Imagem destacada capturada no site sallve
9 respostas em “Pessoas e personagens”
Mais um excelente texto da autoria do Eloy. Com ele somos instigados a refletir sobre a personagem do qual trata, tão comum em nossos meios. Parabéns!
Muito boa crônica. Neste nosso mundo literário, abundam figuras com esse perfil. Conheço alguns que escrevem meia dúzia de baboseiras e, por não submeterem tais mediocridades textuais para a crítica externa, fecham-se em seus mundinhos de utopia e se autodeclaram literatos. Tem gente até que, mesmo sem nunca ter estudado teoria literária tampouco estudos avançados em língua portuguesa, arvoram-se a autoridade de críticos literários. Coisa de doido.
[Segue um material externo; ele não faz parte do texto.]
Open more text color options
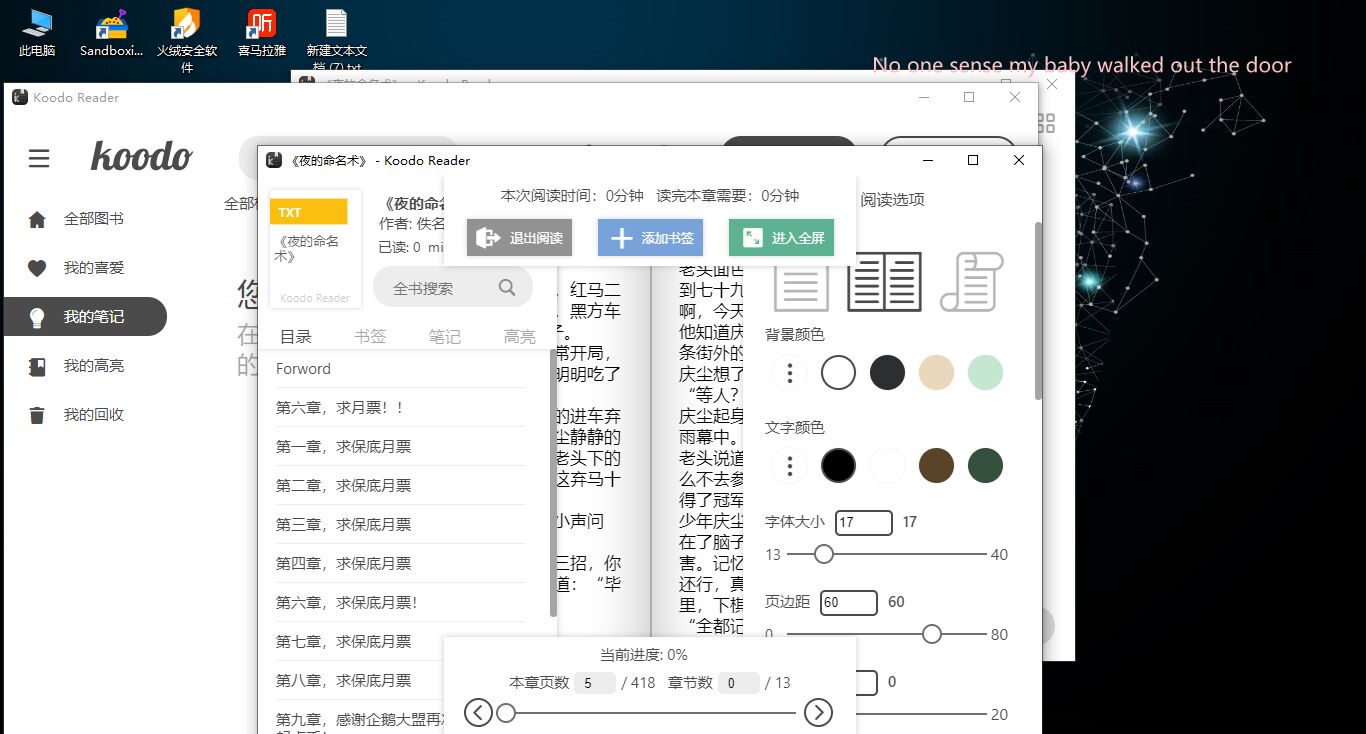 pyautogui.click(x=789, y=465)
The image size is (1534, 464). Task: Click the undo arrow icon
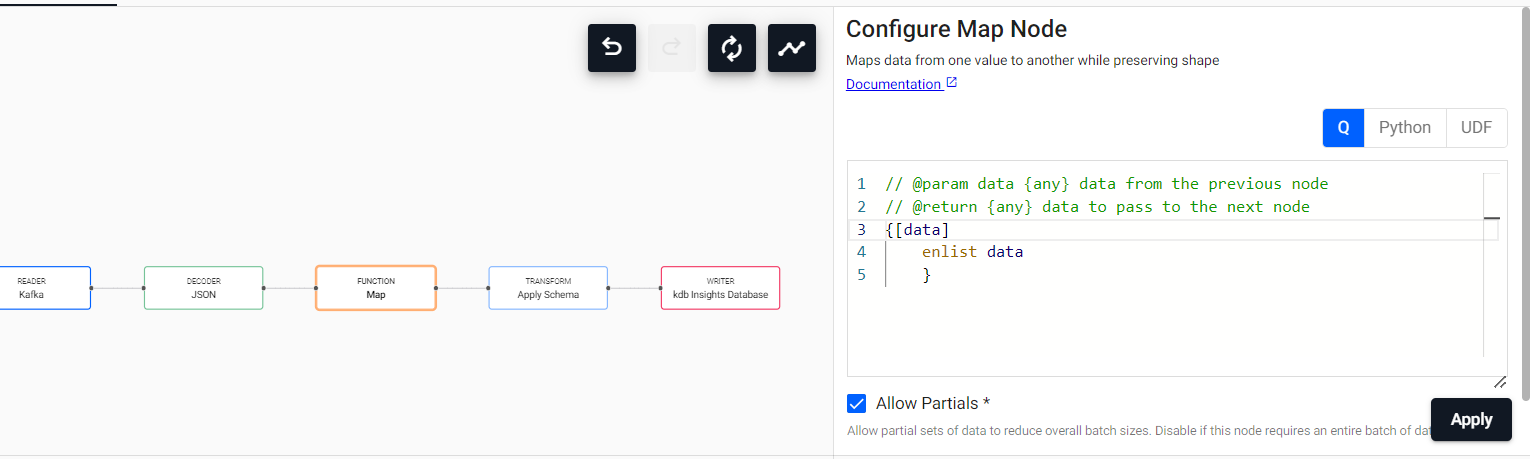[612, 48]
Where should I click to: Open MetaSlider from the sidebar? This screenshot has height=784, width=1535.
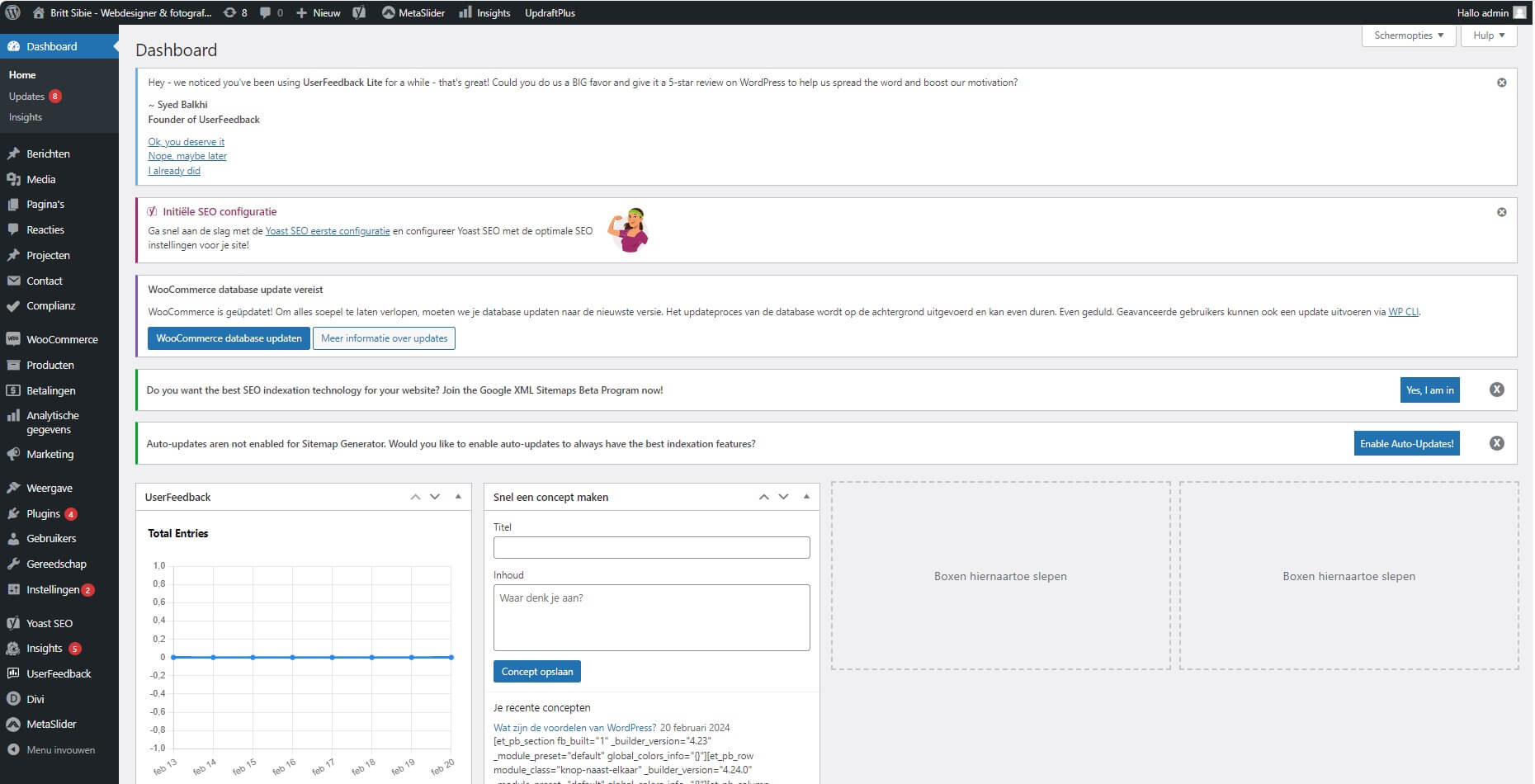(51, 724)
Belíssimo texto! Parabéns!!!!
O meu melhor contista.Adoro!!
Lembrei-me da troca de revistas da época que fazíamos antes de entrar na sessão para assistir os filmes, no Cine Rialto, na Rua do Passeio. Também tínhamos a relação dos filmes já assistidos num caderno especial. Era um ritual a venda ou troca de revistas e os cadernos de quem haviam assistidos as películas, disputa saudável e acolhedora!
Eloy não veste o personagem de craque das crônicas; ele, efetivamente, é muito bom nesse tema… não precisa representar.
Eloi, sua crônica faz lembrar fielmente, personagens q conviveram conosco e q parecem ainda estarem vivos.
É bom de vez em quando, nos deleitarmos com uma crônica de Eloy. O cara escreve como se tivesse conversando com a gente, em um bom bate-papo de fim de tarde, mostrando que temos excelentes “ourives da pena”.
Parabéns, Eloy mais um excelente texto. Uma volta ao passado, buscando personagens e ações peculiares que só nossa geração viveu.